::: RECORDS SHOWN :::

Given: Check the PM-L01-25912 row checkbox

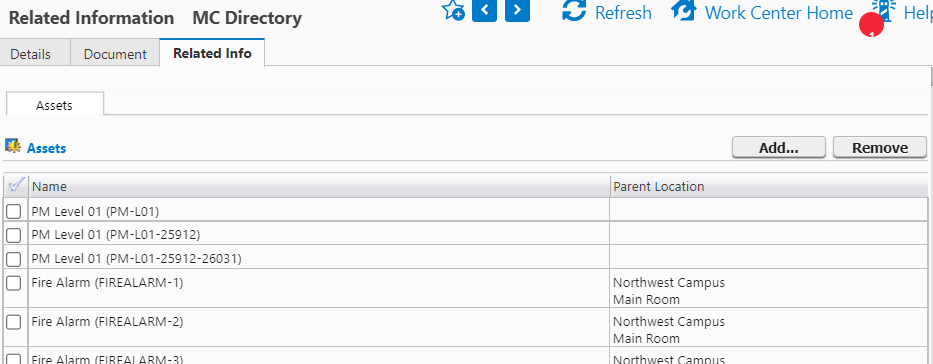Looking at the screenshot, I should [x=13, y=235].
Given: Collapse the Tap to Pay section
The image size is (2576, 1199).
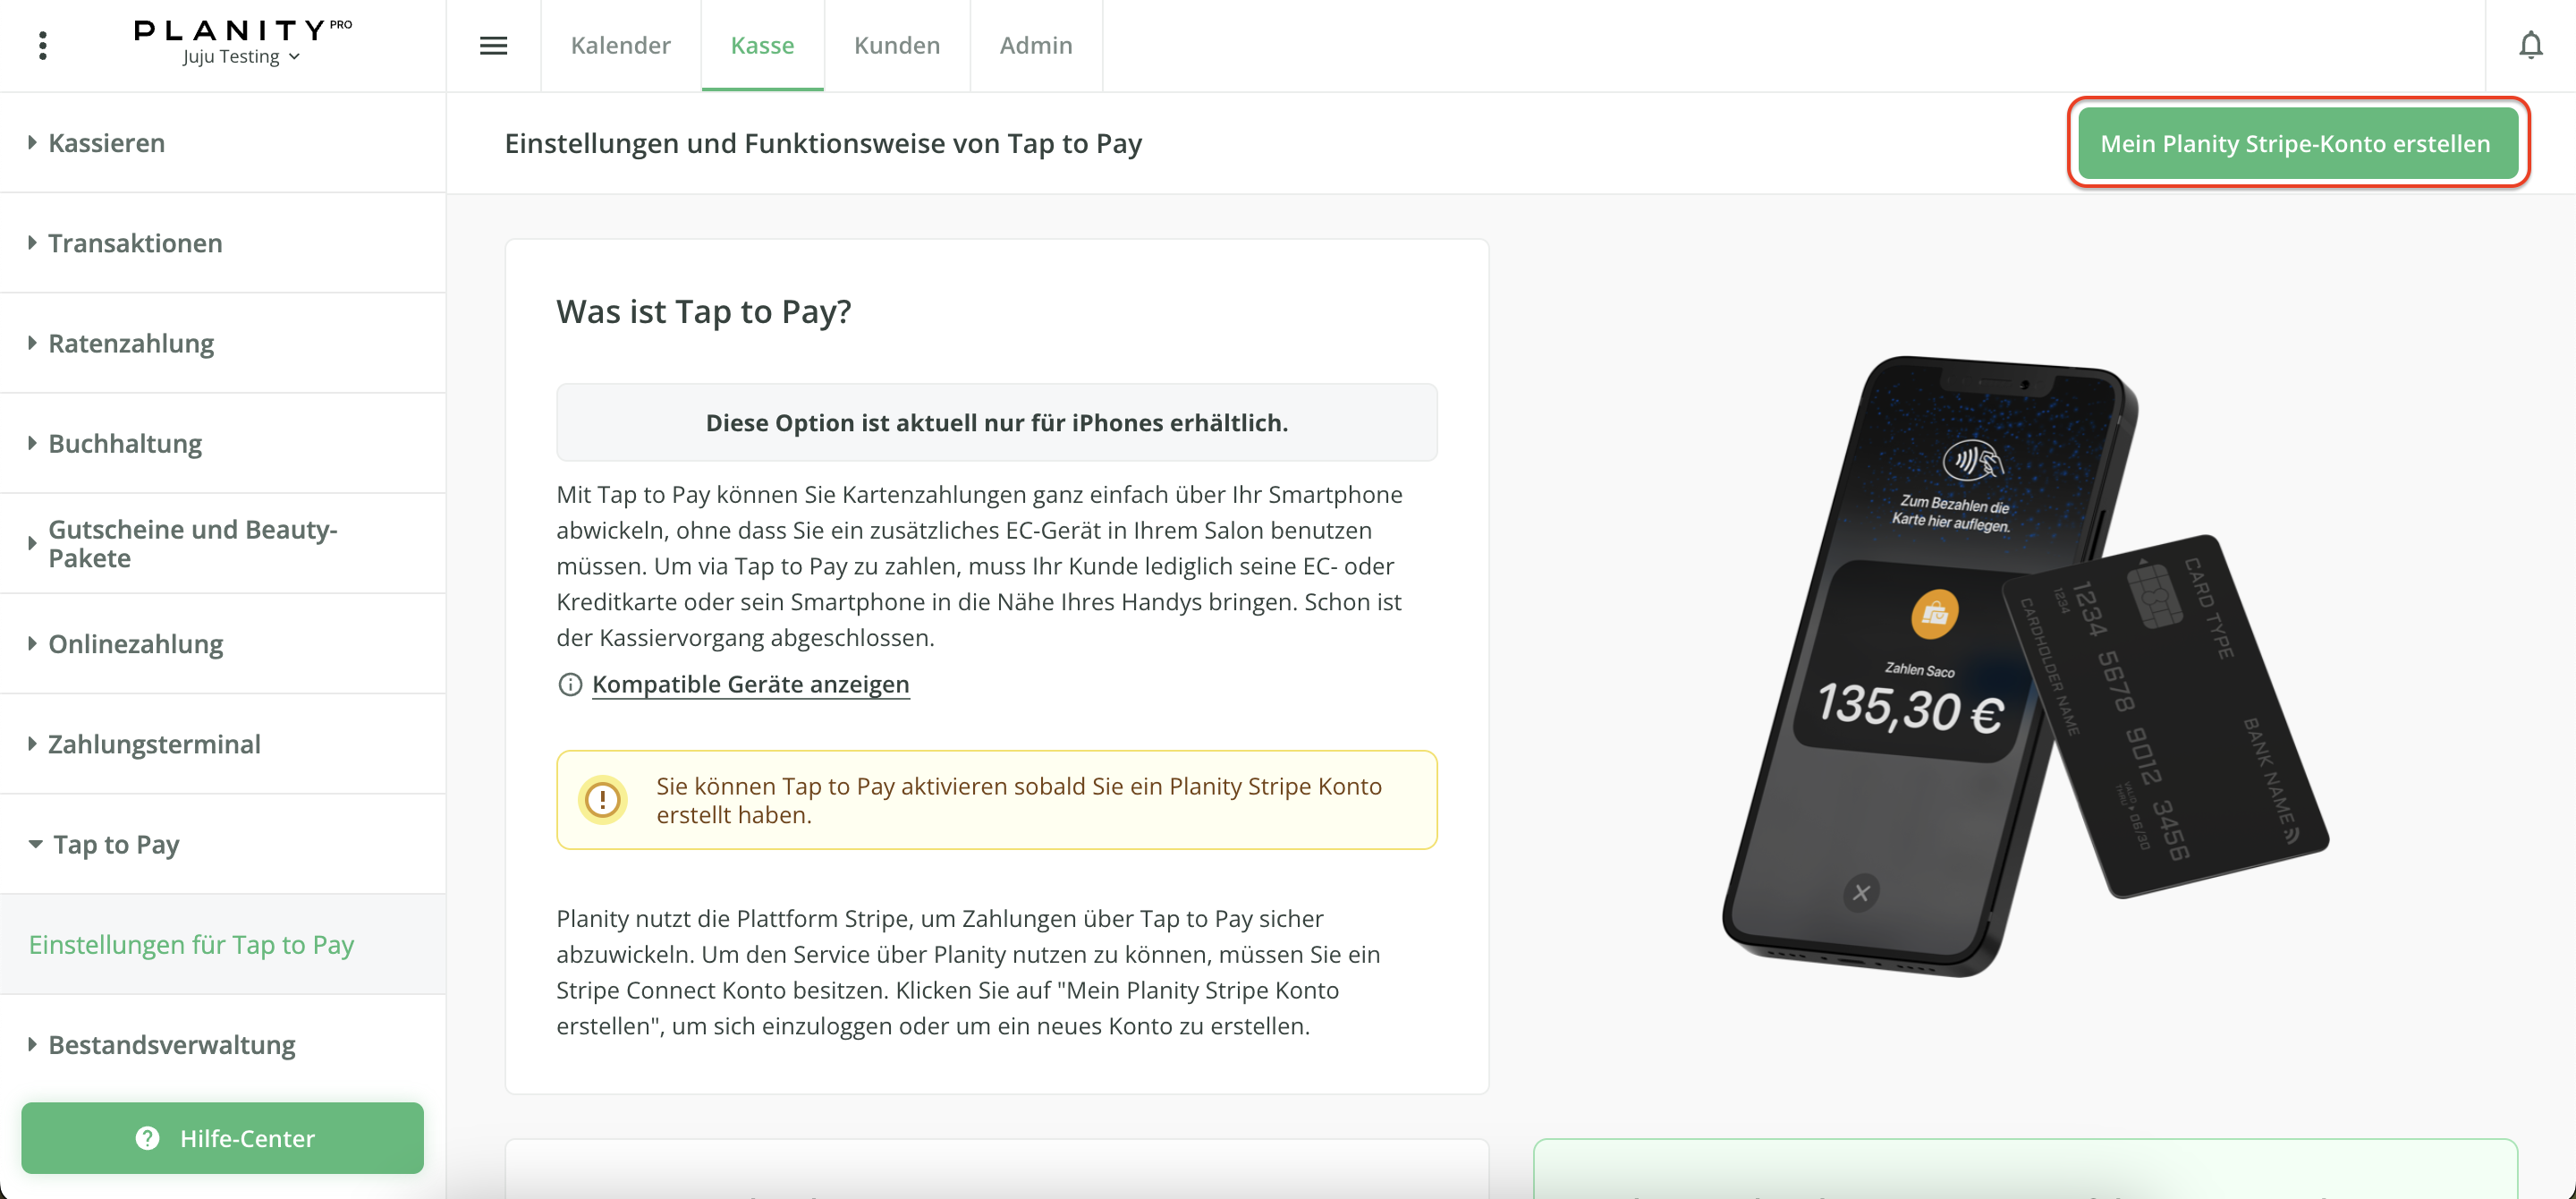Looking at the screenshot, I should pyautogui.click(x=116, y=845).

:::

Pull out every line of the listing above word for word, but leave out the pictures.

Given: Check the PM-L01-25912 row checkbox

Looking at the screenshot, I should [x=13, y=235].
Given: Collapse the Tap to Pay section
The image size is (2576, 1199).
Looking at the screenshot, I should pyautogui.click(x=116, y=845).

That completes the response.